[What you are asked to do] Determine how many lines of the records below contain the word "Instruction", and give only that number.

[Excerpted data]
● ● ● ●

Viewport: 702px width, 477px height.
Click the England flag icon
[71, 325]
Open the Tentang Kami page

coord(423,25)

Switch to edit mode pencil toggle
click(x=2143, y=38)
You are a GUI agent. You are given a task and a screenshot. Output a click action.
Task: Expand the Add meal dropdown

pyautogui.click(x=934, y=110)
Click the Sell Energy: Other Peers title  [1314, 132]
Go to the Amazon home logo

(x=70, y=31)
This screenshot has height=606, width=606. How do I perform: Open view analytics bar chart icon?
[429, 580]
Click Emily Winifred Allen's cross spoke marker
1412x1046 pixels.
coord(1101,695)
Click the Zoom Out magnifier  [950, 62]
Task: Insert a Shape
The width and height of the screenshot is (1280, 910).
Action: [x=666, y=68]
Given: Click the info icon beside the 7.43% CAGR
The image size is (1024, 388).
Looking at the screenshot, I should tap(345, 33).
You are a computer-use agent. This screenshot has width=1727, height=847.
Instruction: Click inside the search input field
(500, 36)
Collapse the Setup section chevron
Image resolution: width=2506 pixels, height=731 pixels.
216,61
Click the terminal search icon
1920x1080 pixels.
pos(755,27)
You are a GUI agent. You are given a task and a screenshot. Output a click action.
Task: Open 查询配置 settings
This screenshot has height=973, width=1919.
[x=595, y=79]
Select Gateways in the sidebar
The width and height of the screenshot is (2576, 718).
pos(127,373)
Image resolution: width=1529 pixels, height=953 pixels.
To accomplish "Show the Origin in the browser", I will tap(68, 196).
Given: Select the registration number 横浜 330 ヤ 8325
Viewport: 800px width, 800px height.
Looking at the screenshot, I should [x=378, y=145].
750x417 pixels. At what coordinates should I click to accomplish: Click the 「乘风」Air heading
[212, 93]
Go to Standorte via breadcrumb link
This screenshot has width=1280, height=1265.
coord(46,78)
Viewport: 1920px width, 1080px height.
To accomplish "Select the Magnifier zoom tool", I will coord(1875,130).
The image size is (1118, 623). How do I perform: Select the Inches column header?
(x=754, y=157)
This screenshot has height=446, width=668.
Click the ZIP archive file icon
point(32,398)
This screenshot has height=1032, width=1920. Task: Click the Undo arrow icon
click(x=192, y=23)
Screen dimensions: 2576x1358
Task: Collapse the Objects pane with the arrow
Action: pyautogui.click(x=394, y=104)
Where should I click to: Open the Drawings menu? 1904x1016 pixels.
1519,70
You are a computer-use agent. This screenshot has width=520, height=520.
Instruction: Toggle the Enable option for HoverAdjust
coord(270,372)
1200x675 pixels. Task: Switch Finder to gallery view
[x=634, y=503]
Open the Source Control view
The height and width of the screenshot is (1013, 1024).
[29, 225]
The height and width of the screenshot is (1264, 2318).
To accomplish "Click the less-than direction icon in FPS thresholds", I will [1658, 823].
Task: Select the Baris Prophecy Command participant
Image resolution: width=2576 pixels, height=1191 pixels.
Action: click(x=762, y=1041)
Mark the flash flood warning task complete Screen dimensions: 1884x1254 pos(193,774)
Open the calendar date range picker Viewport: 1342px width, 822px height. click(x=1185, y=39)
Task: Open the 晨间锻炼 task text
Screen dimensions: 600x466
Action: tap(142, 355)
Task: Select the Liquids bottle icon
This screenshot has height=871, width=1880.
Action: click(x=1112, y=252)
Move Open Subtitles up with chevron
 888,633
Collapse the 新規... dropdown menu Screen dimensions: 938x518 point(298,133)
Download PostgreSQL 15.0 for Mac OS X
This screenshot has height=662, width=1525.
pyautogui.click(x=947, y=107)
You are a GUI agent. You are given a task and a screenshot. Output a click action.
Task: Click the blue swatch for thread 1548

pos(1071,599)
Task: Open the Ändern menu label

● ● ● ●

[Exercise solution] 2